External Qigong is the practitioner-applied form of Qigong, a 4,000-year-old Chinese practice rooted in Traditional Chinese Medicine. Practitioners undergo years of training in self-cultivation (internal Qigong) before progressing to external application.

The protocol uses near-body hand positions, sometimes combined with light touch, with the aim of directing qi toward the recipient to support healing. Sessions typically run 30 to 60 minutes. The protocol library is extensive and varies by lineage and condition treated.

The 2025 JICM scoping review of biofield therapies identified External Qigong as one of the primary modalities under evaluation, alongside Reiki, Healing Touch, Therapeutic Touch, and Johrei. Evidence quality is rated similarly: moderate effects on pain, anxiety, and quality of life with low-to-very-low evidence quality ratings due to methodological limitations.

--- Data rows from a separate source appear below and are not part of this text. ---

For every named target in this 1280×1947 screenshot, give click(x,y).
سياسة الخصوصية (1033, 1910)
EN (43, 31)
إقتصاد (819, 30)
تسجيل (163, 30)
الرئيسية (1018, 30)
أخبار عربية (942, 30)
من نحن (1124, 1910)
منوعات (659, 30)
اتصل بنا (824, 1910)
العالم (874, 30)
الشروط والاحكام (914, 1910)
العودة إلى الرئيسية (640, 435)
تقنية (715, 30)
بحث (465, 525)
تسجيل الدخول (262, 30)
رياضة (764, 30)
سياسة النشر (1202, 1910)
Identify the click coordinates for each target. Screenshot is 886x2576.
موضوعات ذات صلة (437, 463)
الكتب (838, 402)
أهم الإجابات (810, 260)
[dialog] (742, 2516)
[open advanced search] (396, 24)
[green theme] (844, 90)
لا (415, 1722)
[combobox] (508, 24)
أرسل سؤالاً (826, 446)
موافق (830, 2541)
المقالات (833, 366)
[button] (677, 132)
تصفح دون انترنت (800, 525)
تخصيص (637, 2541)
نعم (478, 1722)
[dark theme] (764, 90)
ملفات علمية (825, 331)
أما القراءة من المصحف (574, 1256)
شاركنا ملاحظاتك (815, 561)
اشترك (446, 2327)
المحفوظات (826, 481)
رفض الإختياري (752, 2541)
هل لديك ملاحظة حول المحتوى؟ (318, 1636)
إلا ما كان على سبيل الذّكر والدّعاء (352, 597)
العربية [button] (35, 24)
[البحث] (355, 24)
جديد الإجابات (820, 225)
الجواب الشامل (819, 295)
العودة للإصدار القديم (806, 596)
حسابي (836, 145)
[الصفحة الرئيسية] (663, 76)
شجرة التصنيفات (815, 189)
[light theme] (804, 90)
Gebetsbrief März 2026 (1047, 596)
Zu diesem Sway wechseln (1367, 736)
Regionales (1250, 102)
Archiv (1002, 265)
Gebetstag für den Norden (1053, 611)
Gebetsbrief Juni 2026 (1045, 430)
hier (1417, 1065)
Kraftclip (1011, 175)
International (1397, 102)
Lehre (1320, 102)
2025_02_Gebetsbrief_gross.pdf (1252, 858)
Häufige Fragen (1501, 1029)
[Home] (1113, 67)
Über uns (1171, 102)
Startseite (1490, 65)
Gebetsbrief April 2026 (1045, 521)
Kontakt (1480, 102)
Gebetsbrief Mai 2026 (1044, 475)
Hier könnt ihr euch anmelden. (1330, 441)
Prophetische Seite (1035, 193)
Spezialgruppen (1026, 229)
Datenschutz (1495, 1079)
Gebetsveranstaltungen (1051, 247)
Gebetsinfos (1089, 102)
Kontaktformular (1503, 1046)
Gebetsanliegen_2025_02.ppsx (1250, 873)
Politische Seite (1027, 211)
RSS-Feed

Clinical adoption in Western hospitals is less common than for Reiki or Healing Touch but is growing. UCLA, Cedars-Sinai, and several integrative-medicine programmes offer External Qigong sessions, particularly for cancer supportive care and chronic pain.

Mechanism: same autonomic-regulation pathway as other biofield modalities. The structured contact, slowed pace, and focused attention activate parasympathetic state. The energetic-field claims have weaker evidence than the autonomic-regulation observations.

Training credentials in Western contexts vary widely. Practitioners trained in established lineages (Yan Xin, Liu Han Wen, Falun Dafa traditions, etc.) typically have the most rigorous training. Lay-applied "Qigong-flavoured" energy work without lineage training is less rigorous.